First, this rolls in the exploit code from here as a handy pre-built container: https://github.com/google/security-research/tree/master/pocs/linux/cve-2021-22555

Pre-built container: quay.io/cgwalters/cve-2021-22555

Mitigation: seccomp profiles

A strong mitigation is to enable seccomp that denies clone(CLONE_NEWUSER). The upstream Kubernetes docs have some information on this - but leave deploying the policy on the node to the user. In OpenShift 4, we have the machine-config-operator which can handle this.

Seccomp isn't really discussed in the official docs. However, the security guide does at least mention some of this, as does this blog.

Note: crio/podman runtime/default policy vs docker

cri-o in 4.7 ships with a default seccomp policy, but it is not enabled by default. podman and docker both also ship with a policy, and it is enabled by default (but they differ, see below).

The cri-o policy does not deny clone(CLONE_NEWUSER) by default - and this is also true of the podman policy. However, the docker default policy does deny clone(CLONE_NEWUSER):

[root@cosa-devsh ~]# rpm -q podman moby-engine
podman-3.1.2-1.fc33.x86_64
moby-engine-19.03.13-1.ce.git4484c46.fc33.x86_64
[root@cosa-devsh ~]# podman run --rm -ti registry.fedoraproject.org/fedora:34 /bin/sh -c 'unshare -U --keep-caps true'
[root@cosa-devsh ~]# echo $?
0
[root@cosa-devsh ~]# docker run --rm -ti registry.fedoraproject.org/fedora:34 /bin/sh -c 'unshare -U --keep-caps true'
unshare: unshare failed: Operation not permitted
errchan: json: cannot unmarshal array into Go struct field systemdEventMessage.MESSAGE of type string
[root@cosa-devsh ~]# echo $?
1
[root@cosa-devsh ~]# 

Or in other words: docker is not vulnerable to this by default, but podman and cri-o are. (TODO: check containerd)

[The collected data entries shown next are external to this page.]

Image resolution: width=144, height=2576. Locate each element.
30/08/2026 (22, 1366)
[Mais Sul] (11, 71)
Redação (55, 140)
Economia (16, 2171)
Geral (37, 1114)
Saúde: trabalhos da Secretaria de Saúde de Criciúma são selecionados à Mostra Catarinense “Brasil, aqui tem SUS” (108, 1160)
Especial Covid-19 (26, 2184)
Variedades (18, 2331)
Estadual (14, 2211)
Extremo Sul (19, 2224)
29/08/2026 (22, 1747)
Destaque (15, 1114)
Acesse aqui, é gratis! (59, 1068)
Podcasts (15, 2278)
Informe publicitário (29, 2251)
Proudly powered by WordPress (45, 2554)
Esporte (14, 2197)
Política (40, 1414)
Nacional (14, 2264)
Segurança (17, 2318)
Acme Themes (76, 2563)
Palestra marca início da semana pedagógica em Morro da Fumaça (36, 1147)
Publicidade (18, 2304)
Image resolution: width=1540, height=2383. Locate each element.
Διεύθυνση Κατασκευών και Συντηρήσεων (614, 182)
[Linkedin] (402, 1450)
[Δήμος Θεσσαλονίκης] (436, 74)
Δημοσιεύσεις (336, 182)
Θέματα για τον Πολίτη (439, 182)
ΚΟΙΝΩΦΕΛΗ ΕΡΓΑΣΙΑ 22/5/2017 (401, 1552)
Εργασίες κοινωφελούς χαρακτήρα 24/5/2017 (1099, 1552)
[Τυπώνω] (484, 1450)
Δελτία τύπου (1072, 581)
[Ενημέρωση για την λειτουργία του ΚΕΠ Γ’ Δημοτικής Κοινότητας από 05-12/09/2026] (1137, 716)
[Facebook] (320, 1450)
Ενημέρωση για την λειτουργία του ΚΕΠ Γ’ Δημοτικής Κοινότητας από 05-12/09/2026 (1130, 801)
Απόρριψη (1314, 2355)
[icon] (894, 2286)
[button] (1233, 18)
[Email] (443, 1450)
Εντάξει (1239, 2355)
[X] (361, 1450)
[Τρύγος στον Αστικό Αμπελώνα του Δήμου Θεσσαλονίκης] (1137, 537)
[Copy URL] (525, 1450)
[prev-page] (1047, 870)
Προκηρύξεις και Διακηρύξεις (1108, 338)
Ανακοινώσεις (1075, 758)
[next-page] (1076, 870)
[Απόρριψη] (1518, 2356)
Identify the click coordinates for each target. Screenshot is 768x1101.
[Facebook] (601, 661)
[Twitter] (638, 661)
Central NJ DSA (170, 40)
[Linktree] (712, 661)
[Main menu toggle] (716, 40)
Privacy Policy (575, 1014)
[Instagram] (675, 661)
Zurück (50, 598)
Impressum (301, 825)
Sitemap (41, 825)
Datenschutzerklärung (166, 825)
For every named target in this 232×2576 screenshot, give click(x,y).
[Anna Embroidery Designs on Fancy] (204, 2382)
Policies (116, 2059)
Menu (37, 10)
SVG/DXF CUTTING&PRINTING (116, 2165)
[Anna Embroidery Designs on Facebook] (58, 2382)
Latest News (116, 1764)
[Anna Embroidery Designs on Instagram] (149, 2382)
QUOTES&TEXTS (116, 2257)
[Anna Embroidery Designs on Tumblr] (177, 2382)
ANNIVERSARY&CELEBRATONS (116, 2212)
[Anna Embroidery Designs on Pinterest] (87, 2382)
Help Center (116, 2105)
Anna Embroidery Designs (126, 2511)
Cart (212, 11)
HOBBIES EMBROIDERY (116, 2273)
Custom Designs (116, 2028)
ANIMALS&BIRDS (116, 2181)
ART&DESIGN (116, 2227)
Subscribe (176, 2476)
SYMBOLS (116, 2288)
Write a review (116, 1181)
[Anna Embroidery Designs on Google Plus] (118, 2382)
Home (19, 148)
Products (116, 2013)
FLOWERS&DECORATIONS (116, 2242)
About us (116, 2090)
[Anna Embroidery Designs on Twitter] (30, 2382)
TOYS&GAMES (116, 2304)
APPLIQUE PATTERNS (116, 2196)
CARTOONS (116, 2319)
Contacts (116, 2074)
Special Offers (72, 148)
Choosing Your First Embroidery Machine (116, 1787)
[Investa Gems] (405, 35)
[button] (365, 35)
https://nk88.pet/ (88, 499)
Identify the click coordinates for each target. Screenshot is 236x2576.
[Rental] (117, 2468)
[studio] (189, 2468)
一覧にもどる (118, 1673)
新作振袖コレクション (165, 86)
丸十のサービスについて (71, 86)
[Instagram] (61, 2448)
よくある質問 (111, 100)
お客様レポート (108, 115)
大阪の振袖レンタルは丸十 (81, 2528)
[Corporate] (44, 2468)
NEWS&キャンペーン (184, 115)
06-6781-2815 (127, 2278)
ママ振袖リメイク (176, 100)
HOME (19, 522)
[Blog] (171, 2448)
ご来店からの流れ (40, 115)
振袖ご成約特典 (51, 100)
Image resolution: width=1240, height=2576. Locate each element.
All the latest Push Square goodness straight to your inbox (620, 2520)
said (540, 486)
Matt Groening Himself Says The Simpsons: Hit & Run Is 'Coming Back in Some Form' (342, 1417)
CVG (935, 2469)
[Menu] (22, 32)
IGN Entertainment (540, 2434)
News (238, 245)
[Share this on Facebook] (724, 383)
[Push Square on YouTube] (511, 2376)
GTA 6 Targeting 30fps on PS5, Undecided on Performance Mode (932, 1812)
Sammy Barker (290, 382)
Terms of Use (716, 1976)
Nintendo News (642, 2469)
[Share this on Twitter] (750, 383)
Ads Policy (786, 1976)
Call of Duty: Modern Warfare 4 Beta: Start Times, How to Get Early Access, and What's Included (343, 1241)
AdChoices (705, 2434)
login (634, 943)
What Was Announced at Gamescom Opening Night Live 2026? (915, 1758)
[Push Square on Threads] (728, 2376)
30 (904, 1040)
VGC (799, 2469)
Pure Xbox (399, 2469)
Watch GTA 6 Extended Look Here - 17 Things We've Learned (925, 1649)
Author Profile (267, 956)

Find and deploy a stronger seccomp policy

The openshift/seccomp-for-fun-and-profit blog entry discusses some of this, and links to a profile the author generated. This policy does deny clone(CLONE_NEWUSER).

For convenience, this repository contains a copy of that profile in more-restricted.json, and a Butane file that generates a MachineConfig object that will deploy that profile to workers.

Use the example pod file which has:

securityContext:
  seccompProfile:
    type: Localhost
    localhostProfile: more-restricted.json

We get:

$ oc logs pod/cve-2021-22555
[+] Linux Privilege Escalation by theflow@ - 2021

[+] STAGE 0: Initialization
[*] Setting up namespace sandbox...
[-] unshare(CLONE_NEWUSER): Operation not permitted

Which should make the exploit unreachable.

However, this requires pods to opt-in. Still TODO: Explore whether a seccomp policy can be made mandatory via a SecurityContextConstraint, or if we need a mutating admission webhook.